Os dias de hoje e amanhã serão marcados pela
greve dos médicos que parece estar a acontecer com níveis de adesão significativos.
Como não é de estranhar, a realização de uma greve
por uma classe profissional contém, naturalmente, aspectos, justificações ou reivindicações,
que sendo particulares a esse grupo, nem sempre merecem a simpatia e
compreensão dos outros cidadãos, frequentemente afectados por essas greves.

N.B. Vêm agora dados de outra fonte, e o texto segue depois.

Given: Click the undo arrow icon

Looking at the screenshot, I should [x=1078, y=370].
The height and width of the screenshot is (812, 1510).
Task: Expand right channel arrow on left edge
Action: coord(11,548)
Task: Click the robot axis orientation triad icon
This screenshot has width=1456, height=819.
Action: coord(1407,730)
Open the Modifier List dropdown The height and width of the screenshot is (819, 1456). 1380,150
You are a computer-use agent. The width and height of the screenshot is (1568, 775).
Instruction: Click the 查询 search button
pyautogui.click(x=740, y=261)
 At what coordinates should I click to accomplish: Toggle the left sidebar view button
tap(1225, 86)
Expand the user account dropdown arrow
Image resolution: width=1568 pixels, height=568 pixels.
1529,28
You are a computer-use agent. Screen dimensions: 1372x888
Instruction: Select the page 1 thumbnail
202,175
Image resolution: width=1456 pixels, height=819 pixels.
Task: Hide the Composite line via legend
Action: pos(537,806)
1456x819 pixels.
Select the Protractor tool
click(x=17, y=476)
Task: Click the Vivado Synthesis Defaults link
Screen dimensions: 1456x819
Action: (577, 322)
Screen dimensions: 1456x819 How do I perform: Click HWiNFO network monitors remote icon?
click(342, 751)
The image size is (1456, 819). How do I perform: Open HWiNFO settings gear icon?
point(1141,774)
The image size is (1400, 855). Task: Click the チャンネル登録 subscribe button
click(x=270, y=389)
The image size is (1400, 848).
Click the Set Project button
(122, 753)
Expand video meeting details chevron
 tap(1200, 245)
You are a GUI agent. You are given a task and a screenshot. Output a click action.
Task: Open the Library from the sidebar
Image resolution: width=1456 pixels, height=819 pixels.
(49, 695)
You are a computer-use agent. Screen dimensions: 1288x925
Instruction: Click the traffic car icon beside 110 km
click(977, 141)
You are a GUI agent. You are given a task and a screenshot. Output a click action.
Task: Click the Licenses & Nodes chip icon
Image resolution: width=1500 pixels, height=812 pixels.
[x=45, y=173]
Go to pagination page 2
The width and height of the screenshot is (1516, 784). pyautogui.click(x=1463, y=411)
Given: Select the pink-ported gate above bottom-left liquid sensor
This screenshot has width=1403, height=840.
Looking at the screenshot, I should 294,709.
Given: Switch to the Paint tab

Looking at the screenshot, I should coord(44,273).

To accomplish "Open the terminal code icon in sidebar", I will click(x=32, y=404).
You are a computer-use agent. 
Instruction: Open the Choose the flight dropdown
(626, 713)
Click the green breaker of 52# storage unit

No entanto, do meu ponto de vista, a greve dos
médicos, para além dos aspectos de natureza profissional inerentes, envolve mais
do que isso, constitui um posicionamento importante na defesa dos Serviço
Nacional de Saúde ameaçado por algumas decisões da tutela.
Se nos lembrarmos do recentemente divulgado
Relatório Anual sobre o Acesso aos Cuidados de Saúde registamos o incumprimento,
em crescimento, dos tempos de espera por consultas e cirurgias.
De 2010 para 2011, mais hospitais deixaram de
conseguir cumprir os tempos de espera previstos na lei. Na prática isto quer
dizer que em mais hospitais a espera por consultas muito prioritárias,
prioritárias e normais, bem como as cirurgias urgentes e programadas se fizeram
em prazos acima do que está estabelecido.
O Ministro da Saúde tem afirmado que nos
hospitais portugueses existem 1000 especialistas em excesso, o que parece
estranho face ao aumento dos tempos de espera pelas consultas e cirurgias. Continua
ainda a verificar-se a existência de muitos milhares de cidadãos sem médico de
família.
Muitos especialistas do universo da saúde têm
vindo a alertar para os constrangimentos que se começam a verificar no acesso aos
cuidados de saúde para boa parte da população. O Director da Escola Nacional de
Saúde Pública já se referiu ao enorme risco, para algumas pessoas será mais do
que um risco, será uma certeza, de situações de ausência de consulta ou
tratamento por falta de condições financeira e recursos, quer no que respeita
aos serviços, quer por dificuldades das próprias pessoas.
Por outro lado, quando tanto se fala no estado
social, nos limites desse estado, a privatização de serviços, por exemplo na
saúde, é fundamental perceber e entender que a comunidade tem sempre a
responsabilidade ética de garantir a acessibilidade de toda a gente aos
cuidados básicos de saúde. Os tempos que atravessamos criando obstáculos ao
acesso aos serviços de saúde são ameaçadores.
Como sempre afirmo, não tenho a menor das dúvidas
sobre a necessidade de introduzir racionalidade nos custos do SNS, de combater
o desperdício e a utilização imoderada. No entanto, a situação parece
encaminhar-se para um cenário fortemente ameaçador da prestação e do acesso aos
cuidados de saúde de uma boa parte da população portuguesa.
Como afirma Michael Marmot, que recentemente
esteve em Portugal, todas as políticas podem, ou devem, ser avaliadas pelos
seus impactos na saúde.
Talvez a ideia do "custe o que custar"
seja de repensar, pela nossa saúde. Seria desejável que o Ministério da Saúde e
as políticas de saúde não fossem prejudiciais para a nossa ... saúde.
Concordo plenamente. Esta greve não é só uma greve de uma classe; é uma greve por uma causa que é de todos nós. Claro que é mito fácil a um médico, por pertencer a uma classe comparativamente bem paga, fazer greve do que a muitos profissionais para quem um dia de greve representa um rombo considerável no ordenado. Mesmo com esta ressalva, apoio e aplaudo esta greve; os médicos, ao fazê-la, estão defendendo aquilo que lhes cumpre defender - o direito alienável aos cuidados de saúde.